Brenda Cannon HenleyBy Brenda Cannon Henley
The simple definition of greed as stated by Merriam – Webster…”A selfish and excessive desire for more of something (such as money) than is needed motivated by naked ambition and greed.
A further definition of greed goes on to add, “Intense and selfish desire for something, especially wealth, power, or food.” In greater discussion of the oft taboo subject, we learn that greed is motivated by the desire for the possessions of others or the effort to obtain position, influence, or standing.

It starts in the church nursery or childcare facilities for the very young. There can be a basket of toys, all good, fun, clean, and colorful. One toy is garnered by Baby Chris and quickly Baby Sam decides he must have that very toy. None else will do. The others have all lost their interest. The two little ones engage in a tussel for that one toy until a worker must intervene and make a decision. The common situation often ends in great tears of emotion and unhappiness.

Both toddlers were acting greedy about the toy. In reality, the toy wasn’t rightfully either child’s personal possession. It most likely belonged to the church or center, but little Chris and Sam both wanted it and determined to have it.
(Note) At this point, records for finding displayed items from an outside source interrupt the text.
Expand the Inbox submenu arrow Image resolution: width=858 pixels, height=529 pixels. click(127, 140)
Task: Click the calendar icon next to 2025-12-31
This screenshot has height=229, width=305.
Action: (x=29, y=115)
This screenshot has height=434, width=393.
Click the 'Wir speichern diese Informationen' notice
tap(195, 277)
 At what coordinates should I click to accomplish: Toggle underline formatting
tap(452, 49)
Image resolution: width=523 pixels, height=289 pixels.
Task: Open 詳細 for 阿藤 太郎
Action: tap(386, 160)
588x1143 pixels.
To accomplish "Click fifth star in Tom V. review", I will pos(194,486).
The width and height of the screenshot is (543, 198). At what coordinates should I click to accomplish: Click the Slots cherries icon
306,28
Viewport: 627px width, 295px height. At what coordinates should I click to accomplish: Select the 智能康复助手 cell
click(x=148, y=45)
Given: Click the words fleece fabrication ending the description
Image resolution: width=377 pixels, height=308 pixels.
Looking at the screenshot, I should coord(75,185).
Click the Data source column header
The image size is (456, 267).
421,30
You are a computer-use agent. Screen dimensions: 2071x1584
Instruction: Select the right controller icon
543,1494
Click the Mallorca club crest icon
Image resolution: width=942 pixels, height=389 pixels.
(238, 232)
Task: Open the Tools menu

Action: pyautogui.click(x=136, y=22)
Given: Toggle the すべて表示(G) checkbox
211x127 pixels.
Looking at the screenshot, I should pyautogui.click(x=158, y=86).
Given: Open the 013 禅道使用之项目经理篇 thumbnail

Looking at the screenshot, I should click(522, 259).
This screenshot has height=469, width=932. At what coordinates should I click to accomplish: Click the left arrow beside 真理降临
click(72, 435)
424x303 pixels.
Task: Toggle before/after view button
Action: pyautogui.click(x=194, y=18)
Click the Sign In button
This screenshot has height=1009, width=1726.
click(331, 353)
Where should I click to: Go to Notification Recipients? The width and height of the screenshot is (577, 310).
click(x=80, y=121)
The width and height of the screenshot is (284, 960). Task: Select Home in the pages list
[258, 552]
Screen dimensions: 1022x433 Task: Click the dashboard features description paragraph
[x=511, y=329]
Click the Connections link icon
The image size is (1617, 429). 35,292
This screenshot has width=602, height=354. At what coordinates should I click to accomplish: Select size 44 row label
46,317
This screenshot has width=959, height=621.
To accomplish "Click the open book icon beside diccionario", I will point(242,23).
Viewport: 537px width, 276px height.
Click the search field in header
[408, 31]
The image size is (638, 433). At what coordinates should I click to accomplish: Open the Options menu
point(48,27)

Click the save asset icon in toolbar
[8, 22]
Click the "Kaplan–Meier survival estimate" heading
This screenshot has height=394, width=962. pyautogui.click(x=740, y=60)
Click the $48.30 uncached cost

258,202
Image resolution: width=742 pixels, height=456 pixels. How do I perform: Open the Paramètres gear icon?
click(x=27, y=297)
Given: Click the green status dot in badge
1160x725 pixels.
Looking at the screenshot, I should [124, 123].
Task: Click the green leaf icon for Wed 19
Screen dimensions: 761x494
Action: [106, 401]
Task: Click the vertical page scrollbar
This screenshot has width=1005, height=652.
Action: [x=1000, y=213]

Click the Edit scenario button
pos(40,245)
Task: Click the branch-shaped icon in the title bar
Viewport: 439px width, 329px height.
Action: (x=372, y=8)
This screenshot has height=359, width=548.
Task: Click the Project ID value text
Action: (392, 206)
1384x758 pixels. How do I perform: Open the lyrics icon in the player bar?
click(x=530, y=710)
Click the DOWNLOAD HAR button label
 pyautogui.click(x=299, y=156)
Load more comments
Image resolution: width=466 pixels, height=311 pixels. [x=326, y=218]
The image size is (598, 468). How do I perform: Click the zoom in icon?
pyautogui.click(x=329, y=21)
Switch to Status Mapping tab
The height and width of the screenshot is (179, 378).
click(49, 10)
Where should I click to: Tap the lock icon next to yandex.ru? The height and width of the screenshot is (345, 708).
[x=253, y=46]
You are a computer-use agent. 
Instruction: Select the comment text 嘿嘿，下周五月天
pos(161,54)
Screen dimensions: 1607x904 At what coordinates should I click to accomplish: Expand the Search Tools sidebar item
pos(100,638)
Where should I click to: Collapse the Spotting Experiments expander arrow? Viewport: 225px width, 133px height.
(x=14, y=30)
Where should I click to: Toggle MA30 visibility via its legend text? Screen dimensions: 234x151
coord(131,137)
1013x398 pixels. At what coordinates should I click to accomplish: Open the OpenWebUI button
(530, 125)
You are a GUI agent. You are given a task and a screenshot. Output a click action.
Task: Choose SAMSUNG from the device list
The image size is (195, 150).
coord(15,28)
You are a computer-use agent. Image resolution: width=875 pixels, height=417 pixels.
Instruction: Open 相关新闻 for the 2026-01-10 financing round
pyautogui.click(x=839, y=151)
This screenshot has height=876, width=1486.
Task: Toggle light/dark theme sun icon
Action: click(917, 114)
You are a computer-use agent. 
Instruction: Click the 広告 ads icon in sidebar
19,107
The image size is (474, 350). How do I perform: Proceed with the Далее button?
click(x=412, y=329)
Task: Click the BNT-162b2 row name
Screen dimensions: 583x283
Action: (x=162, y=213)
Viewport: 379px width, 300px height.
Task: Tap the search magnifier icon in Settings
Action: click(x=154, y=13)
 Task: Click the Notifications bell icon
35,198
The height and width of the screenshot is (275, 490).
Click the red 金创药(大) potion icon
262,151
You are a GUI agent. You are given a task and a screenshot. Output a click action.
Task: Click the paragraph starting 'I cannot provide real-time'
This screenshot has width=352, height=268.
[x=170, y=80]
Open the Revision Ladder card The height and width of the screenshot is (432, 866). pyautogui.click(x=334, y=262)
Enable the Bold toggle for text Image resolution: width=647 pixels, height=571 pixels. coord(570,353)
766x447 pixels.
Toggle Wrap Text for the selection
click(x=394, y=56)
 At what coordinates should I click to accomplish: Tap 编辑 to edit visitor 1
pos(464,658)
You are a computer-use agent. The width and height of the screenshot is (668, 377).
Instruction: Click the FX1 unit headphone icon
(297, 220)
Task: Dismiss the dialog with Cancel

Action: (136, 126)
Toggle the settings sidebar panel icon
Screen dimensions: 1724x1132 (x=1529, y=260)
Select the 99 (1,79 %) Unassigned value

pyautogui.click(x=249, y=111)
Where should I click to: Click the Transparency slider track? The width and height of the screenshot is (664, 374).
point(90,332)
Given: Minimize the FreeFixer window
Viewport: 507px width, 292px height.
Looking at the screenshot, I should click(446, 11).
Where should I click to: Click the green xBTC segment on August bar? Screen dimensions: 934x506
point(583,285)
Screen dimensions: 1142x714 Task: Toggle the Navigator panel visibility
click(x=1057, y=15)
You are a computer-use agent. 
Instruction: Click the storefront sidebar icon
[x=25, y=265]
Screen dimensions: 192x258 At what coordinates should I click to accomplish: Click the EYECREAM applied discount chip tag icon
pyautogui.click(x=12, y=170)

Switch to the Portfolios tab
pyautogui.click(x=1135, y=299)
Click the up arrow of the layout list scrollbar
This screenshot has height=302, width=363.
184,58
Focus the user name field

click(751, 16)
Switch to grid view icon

Well trained adults discourage greed and other bad, hurtful behavior from an early age.

Sadly, this scene plays out in different settings for much of some people’s lives. They seem to be continually engaged in being or acting greedy – Desiring the things belonging to others. Much of their time and energy is devoted to plotting and planning just how they can get more or better for themselves.

It is ugly. It is certainly not the way to living a happy life. It is uncomfortable and often hurtful. The Bible warns against it and defines it clearly as a sin. Proverbs 15:27 teaches that he that is greedy of gain troubles his own house.

We see greed all around us. Our children see it. Our employees and coworkers see it in the workplace. Our schools see it. Our civic organizations and community affairs experience the damaging effects of greed, and perhaps most alarming of all, our churches must contend with it as well.

Much has been written and studied over the years about avarice or greed, and experts generally agree that there are clear warning signs and habits that denote a greedy individual. Their typical behavior is overly self-centered. Greedy folks tend to think and say, “Me, me, me.” Envy and greed are evil twins. “I don’t have it. You do. I want it.” Some add the thinking, “You owe it to me.” A truly greedy person is seldom concerned about the feelings of others. He is so lost in his own selfish cocoon that he really doesn’t care.

Personal observation has taught me that a greedy person is seldom ever satisfied. They want more and more and often become experts at manipulation. The old ego must be stoked often to provide temporary happiness and acclaim. Boundaries are foreign to a person driven by greed and must be set by others to help avoid conflict and ensure fair treatment.

Think about it. Are we greedy in our thoughts or actions?